SELECTED EXTRACT:
Re: PCollection to PCollection Conversion

2016-12-29 Thread Dan Halperin
On Thu, Dec 29, 2016 at 2:10 PM, Jesse Anderson <je...@smokinghand.com>
wrote:

> I agree MapElements isn't hard to use. I think there is a demand for this
> built-in conversion.
>
> My thought on the formatter is that, worst case, we could do runtime type
> checking. It would be ugly and not as performant, but it should work. As
> we've said, we'd point them to MapElements for better code. We'd write the
> JavaDoc accordingly.
>

I think it will be good to see these proposals in PR form. I would stay far
away from reflection and varargs if possible, but properly-typed bits of
code (possibly exposed as SerializableFunctions in ToString?) would
probably make sense.

In the short-term, I can't find anyone arguing against a ToString.create()
that simply does input.toString().

To get started, how about we ask Vikas to clean up the PR to be more
future-proof for now? Aka make `ToString` itself not a PTransform,  but
instead ToString.create() returns ToString.Default which is a private class
implementing what ToString is now (PTransform<T, String>, wrapping
MapElements).

Then we can send PRs adding new features to that.

IME and to Ben's point, these will mostly be used in development. Some of
> our assumptions will break down when programmers aren't the ones using
> Beam. I can see from the user traffic already that not everyone using Beam
> is a programmer and they'll need classes like this to be productive.

WHAT TO WORK ON:
A – Could you update the thread on PCollection conversion by giving its passage again, starting at the words "I think it will" and stopping after "probably make sense.", with "reflection" replaced by "introspection"?
B – Which people are named in the thread on PCollection conversion?

DATA EXCERPTS:
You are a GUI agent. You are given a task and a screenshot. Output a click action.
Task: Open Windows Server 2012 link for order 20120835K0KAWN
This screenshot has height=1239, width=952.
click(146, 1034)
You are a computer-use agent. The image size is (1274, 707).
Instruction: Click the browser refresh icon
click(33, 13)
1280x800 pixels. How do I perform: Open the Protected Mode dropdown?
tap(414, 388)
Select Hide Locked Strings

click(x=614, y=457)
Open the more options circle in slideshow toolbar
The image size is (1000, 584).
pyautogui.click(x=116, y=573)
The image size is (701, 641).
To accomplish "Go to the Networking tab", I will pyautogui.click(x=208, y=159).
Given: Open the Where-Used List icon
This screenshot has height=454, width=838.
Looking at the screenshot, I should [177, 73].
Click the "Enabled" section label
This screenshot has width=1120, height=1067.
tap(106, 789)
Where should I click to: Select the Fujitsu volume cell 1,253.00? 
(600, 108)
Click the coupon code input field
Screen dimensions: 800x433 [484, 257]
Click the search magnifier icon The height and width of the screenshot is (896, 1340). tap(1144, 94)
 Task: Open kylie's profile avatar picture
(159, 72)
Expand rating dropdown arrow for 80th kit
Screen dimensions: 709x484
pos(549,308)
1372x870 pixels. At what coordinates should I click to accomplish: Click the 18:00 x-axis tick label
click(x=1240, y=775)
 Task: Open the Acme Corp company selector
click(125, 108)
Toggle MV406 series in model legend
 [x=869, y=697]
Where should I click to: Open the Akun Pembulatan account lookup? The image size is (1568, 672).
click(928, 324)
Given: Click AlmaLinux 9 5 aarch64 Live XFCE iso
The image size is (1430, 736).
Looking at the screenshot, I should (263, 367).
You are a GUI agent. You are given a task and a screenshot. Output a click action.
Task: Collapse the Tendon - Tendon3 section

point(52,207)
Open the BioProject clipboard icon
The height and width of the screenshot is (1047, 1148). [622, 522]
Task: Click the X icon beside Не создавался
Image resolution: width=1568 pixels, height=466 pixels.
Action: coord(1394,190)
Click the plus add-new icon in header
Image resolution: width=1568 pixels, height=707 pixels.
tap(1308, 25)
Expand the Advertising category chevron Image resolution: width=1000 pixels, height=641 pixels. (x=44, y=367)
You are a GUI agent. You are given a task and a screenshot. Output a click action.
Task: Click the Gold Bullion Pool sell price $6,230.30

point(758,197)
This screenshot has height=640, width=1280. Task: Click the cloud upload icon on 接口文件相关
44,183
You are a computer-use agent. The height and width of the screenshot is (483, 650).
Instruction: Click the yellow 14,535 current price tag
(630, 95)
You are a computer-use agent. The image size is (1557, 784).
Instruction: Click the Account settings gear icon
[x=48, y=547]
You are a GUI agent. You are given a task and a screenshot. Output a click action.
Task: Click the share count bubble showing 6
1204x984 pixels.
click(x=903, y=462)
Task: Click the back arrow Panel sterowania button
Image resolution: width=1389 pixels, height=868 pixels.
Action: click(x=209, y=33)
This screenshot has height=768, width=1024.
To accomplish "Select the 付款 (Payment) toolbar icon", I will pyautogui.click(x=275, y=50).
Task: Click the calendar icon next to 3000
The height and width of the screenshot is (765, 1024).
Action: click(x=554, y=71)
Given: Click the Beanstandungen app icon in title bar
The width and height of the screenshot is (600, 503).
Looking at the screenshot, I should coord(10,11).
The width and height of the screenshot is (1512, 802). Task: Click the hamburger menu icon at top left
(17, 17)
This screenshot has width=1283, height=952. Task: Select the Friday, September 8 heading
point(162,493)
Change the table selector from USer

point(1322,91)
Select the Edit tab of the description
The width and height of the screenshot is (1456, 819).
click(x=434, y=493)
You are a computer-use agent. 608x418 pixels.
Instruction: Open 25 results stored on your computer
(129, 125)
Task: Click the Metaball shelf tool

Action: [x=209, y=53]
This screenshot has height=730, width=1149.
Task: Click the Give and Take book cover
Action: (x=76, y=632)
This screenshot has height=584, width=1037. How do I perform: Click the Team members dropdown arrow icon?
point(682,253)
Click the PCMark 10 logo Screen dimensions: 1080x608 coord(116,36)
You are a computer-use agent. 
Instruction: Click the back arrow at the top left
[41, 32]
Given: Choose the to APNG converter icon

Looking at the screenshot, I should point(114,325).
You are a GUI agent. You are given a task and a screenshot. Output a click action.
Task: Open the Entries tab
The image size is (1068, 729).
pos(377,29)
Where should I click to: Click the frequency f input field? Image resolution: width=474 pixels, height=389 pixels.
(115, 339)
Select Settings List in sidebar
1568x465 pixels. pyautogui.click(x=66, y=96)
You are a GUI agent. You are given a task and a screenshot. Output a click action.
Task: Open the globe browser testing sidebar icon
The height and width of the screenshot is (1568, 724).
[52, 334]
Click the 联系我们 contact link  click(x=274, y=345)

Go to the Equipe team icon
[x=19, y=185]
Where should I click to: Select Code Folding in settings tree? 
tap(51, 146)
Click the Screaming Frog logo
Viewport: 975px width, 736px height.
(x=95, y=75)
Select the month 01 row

OUTPUTS BY TASK:
A –
I think it will be good to see these proposals in PR form. I would stay far
away from introspection and varargs if possible, but properly-typed bits of
code (possibly exposed as SerializableFunctions in ToString?) would
probably make sense.

B – Dan Halperin, Jesse Anderson, Vikas, Ben